*** Materials provided ***

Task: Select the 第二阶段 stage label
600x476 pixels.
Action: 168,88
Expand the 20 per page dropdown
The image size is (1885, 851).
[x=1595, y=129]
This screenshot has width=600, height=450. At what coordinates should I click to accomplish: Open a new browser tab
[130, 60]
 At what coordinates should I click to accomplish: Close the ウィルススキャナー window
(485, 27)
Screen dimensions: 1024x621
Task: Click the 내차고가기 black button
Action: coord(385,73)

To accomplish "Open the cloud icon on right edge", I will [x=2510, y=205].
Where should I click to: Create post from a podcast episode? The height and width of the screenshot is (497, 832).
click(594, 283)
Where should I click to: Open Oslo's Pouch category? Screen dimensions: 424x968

***

Exercise instructions - Go through the records above and repeat each one exactly.

Task output -
Task: Select the 第二阶段 stage label
600x476 pixels.
Action: 168,88
Expand the 20 per page dropdown
The image size is (1885, 851).
[x=1595, y=129]
This screenshot has width=600, height=450. At what coordinates should I click to accomplish: Open a new browser tab
[130, 60]
 At what coordinates should I click to accomplish: Close the ウィルススキャナー window
(485, 27)
Screen dimensions: 1024x621
Task: Click the 내차고가기 black button
Action: coord(385,73)

To accomplish "Open the cloud icon on right edge", I will [x=2510, y=205].
Where should I click to: Create post from a podcast episode? The height and width of the screenshot is (497, 832).
click(594, 283)
Where should I click to: Open Oslo's Pouch category? Screen dimensions: 424x968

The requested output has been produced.